Upon my fathers return from work and discovery that the coal furnace and malfunctioned and left us all in a carbon monoxide filled chamber…. his only response was….”who in the world didn’t make it to the toilet to vomit?”

Welcome home Dad!

Stephen Parrish

The first time I was away from the States for any nontrivial amount of time was when I served a two-year overseas tour of duty in the Army. At the conclusion of my tour I joined a 747 full of soldiers on their way home. When the plane touched down in New York, as the tires skidded on the runway, the passengers broke into spontaneous applause.

Veterans of overseas flights, especially in the 70s and 80s, will fondly remember when passengers routinely applauded the landing, as though the pilot were repeating Lindbergh’s feat. What we were really doing was acknowledging the flight crew’s competence as well as the technical achievements of every aviation pioneer from the Wright Brothers on.

But there’s something different about the applause generated by a cabin full of American soldiers returning home after years of absence. When the wheels touch the runway, when the passengers feel the final shudder of the vehicle bringing them home after a long absence, knowing what lies beneath the wheels, what inviolable principles govern the soil (no matter what dipshits may govern over it), they feel something I struggle to describe in words.

There’s a kind of buzz or hum every American experiences when standing on American ground. You don’t really notice it until you leave the country, and you don’t fully grasp it unless you stay away a long time. When you return, it penetrates you like a mother’s voice penetrates and soothes a child in her womb.

I returned to the States after my first long absence to the music of wheels screeching on the runway, the cabin vibrating and rattling, my fellow passengers clapping, many with arms raised over their heads. Some stomping their feet in the aisles. My cheeks wet. Vowing I’d never take my country for granted again.

I learned, then, a new definition of the word “home.” It’s everything you take for granted.


I was waiting for a plane to a medical conference with my husband, and realized we knew everyone on the plane. One woman was checking my seat number, and she said, “OMG! You’re sitting next to me! I’m so glad there’s a slim person in the middle!” I was so flattered to have been called slim, that I vowed not to let a millimeter of my flesh touch her the entire trip. I sat with my limbs clutched tightly to my belly and barely breathed for 5 hours. By the time we got off the plane, I could barely move.

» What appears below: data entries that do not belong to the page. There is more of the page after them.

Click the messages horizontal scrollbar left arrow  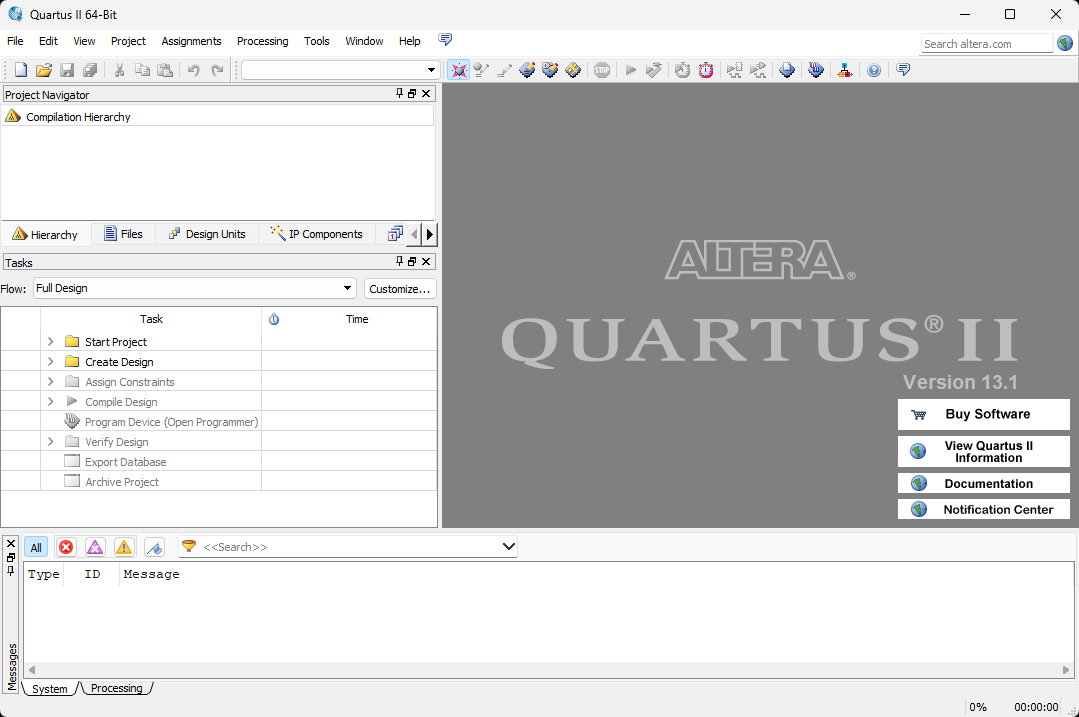click(31, 670)
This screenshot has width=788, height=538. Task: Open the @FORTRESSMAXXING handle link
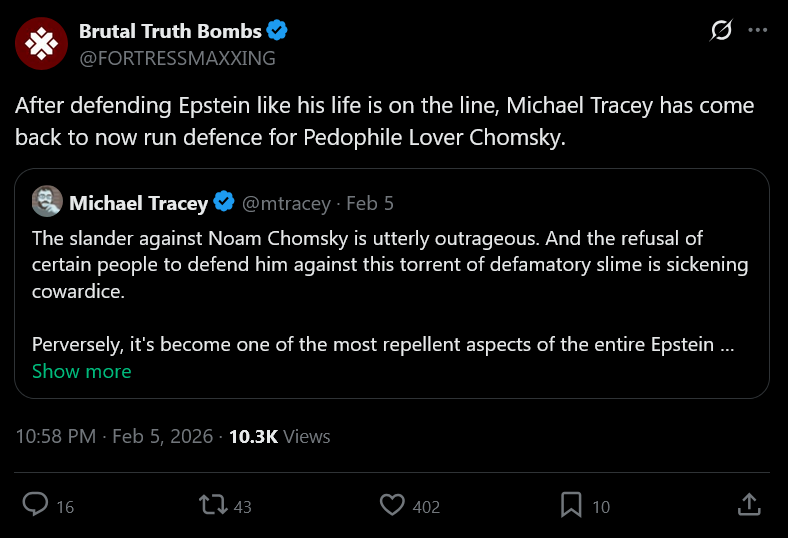point(177,57)
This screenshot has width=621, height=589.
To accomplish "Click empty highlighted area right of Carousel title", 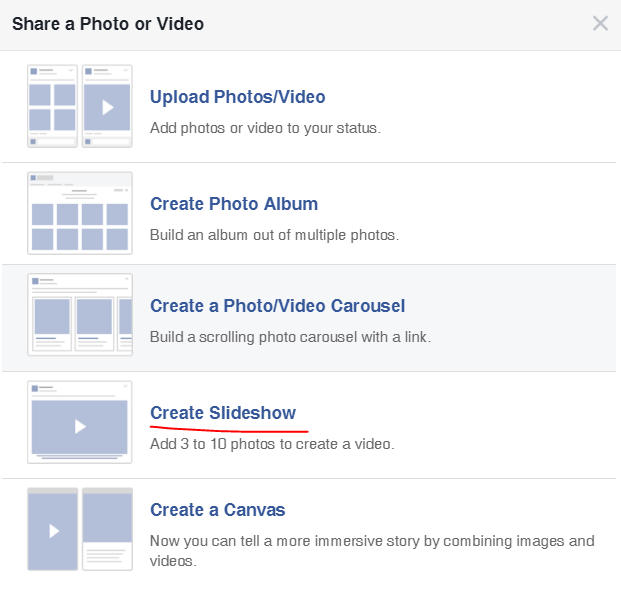I will point(520,306).
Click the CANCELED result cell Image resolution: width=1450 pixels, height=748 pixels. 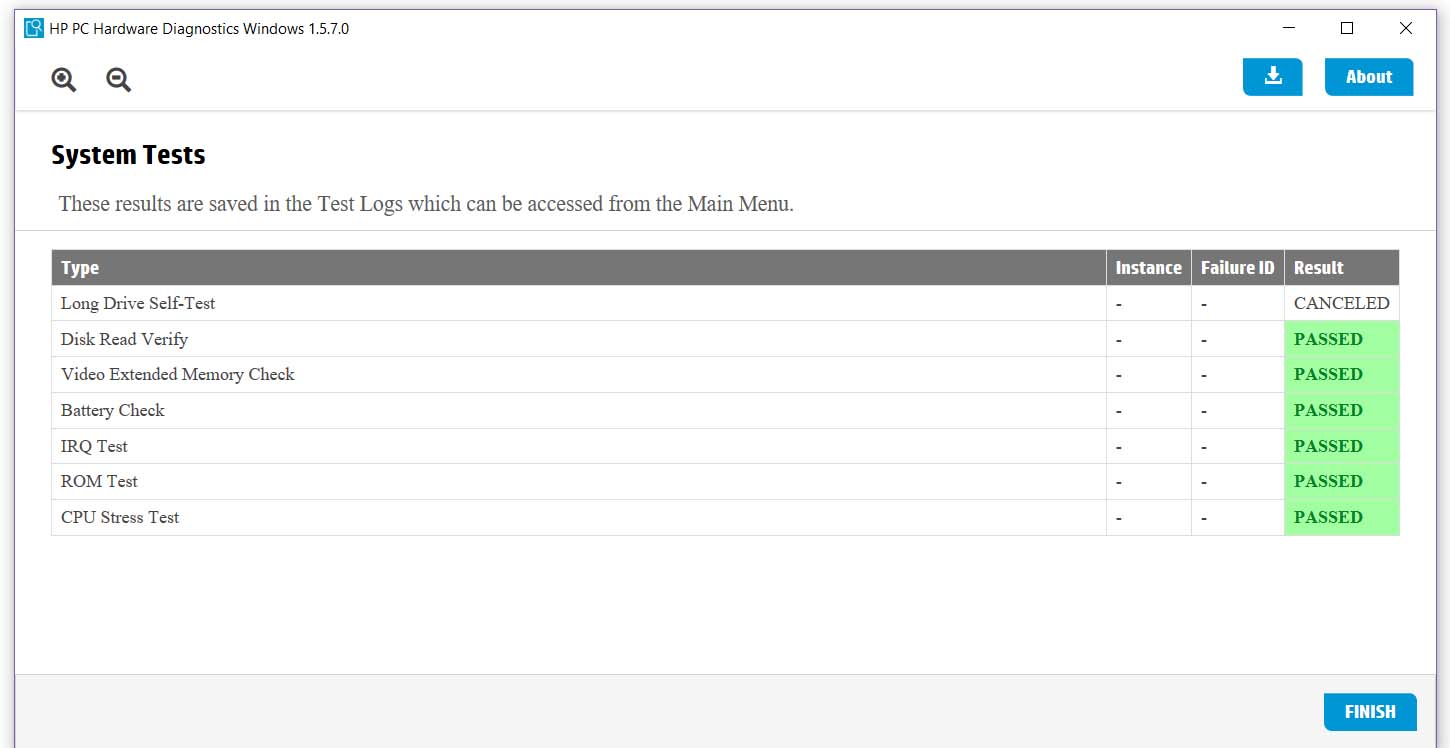coord(1341,303)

Thank you, all of you, for sharing your stories.

Now for the voting! You have until Sunday night to enter your vote and the winner (as well as the winner of the second gift card for telling the internet about the contest) will be announced on Monday. Feel free to spread the word. 🙂

I know some people are having trouble getting the poll to work. I don’t know how to fix it. 🙁 If you don’t mind, just leave a comment with your choice and I’ll include in in the total. Thanks!

About Melanie Hooyenga

Writer. Designer. Jock. Reader. Wife. Puppy-Mama. SCBWI member since 2015.


    • Richard, I’m able to see the poll from some computers and not from others. At work I couldn’t, even when I wasn’t logged in as an admin. It’s a free app, so I guess I can’t expect it to be perfect.

  1. Richard: I have not voted. Not unintentionally, not while sleepwalking, not during an out-of-the-body experience.

    It was never my intention to vote (although competing with Erica Orloff is always on the agenda). The purpose of this exercise is to bring attention to Melanie’s blog, not to scarf 25 smackaroos. I’ll continue to lobby on behalf of myself and against the sorceress Orloff in the hope that some of my friends who don’t yet know Melanie will visit. It doesn’t matter who wins the vote.